Researchers at the University of Hong Kong, led by Professor Dong-Myeong Shin, have developed a new generation of lithium metal batteries that are not only longer-lasting but also safer, even under extreme temperatures.
The core of this lithium metal battery is the development of microcrack-free polymer electrolytes. Current batteries, which use liquid electrolytes and carbon-based anodes, face safety problems, short lifespans, and insufficient power density. The demand for reliable and sturdy batteries has led researchers to explore solid electrolytes compatible with lithium metal anodes, renowned for their high theoretical specific power capacity.
Professor Shin’s team achieved this breakthrough by synthesizing microcrack-free polymer electrolytes via a straightforward one-step click reaction. These electrolytes exhibit remarkable properties, including resistance to dendrite growth, non-flammability, a high electrochemical stability window up to 5 V, and an ionic conductivity of 3.1 × 10?5 S cm?1 at high temperatures.
According to a release by the University of Hong Kong, these improvements are due to the tethered borate anions within the microcrack-free membranes, which accelerate selective transport of Li+ ions and suppress dendrite formation. These anionic network polymer membranes enable lithium metal batteries to function as safe, long-cycling energy storage devices at high temperatures, maintaining 92.7% capacity retention and averaging 99.867% coulombic efficiency over 450 cycles at 100°C.
In contrast, conventional liquid electrolyte lithium metal batteries typically last fewer than 10 cycles at such high temperatures.

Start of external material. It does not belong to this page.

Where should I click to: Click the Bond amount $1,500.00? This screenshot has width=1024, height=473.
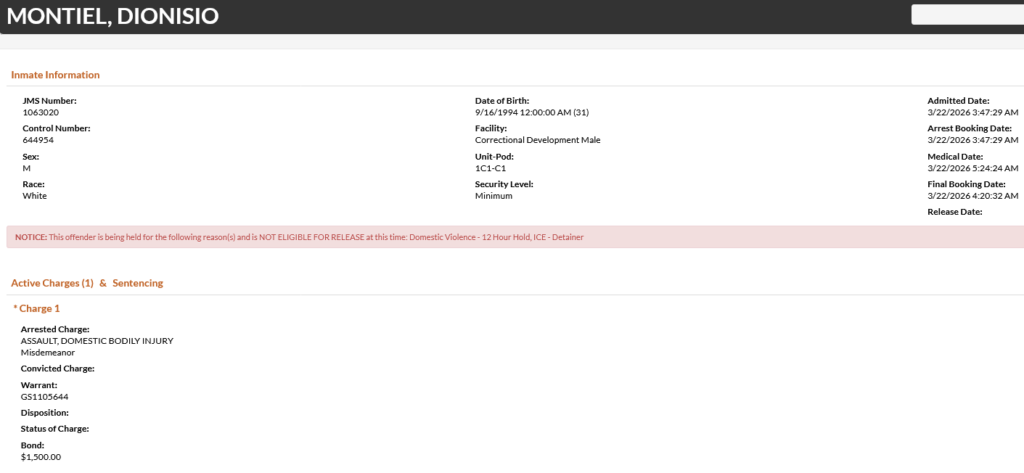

“We believe this innovation opens doors for new battery chemistries that can revolutionize rechargeable batteries for high-temperature applications, emphasizing safety and longevity,” said Dr. Jingyi Gao, the first author of the paper.
Additionally, Professor Shin highlighted the potential for these microcrack-free electrolyte membranes to enable fast charging due to low overpotential. “This capability could allow electric vehicles to recharge in the time it takes to drink a cup of coffee, marking a significant advancement towards a clean energy future,” he added.
The findings of the study were published in the journal Advanced Science.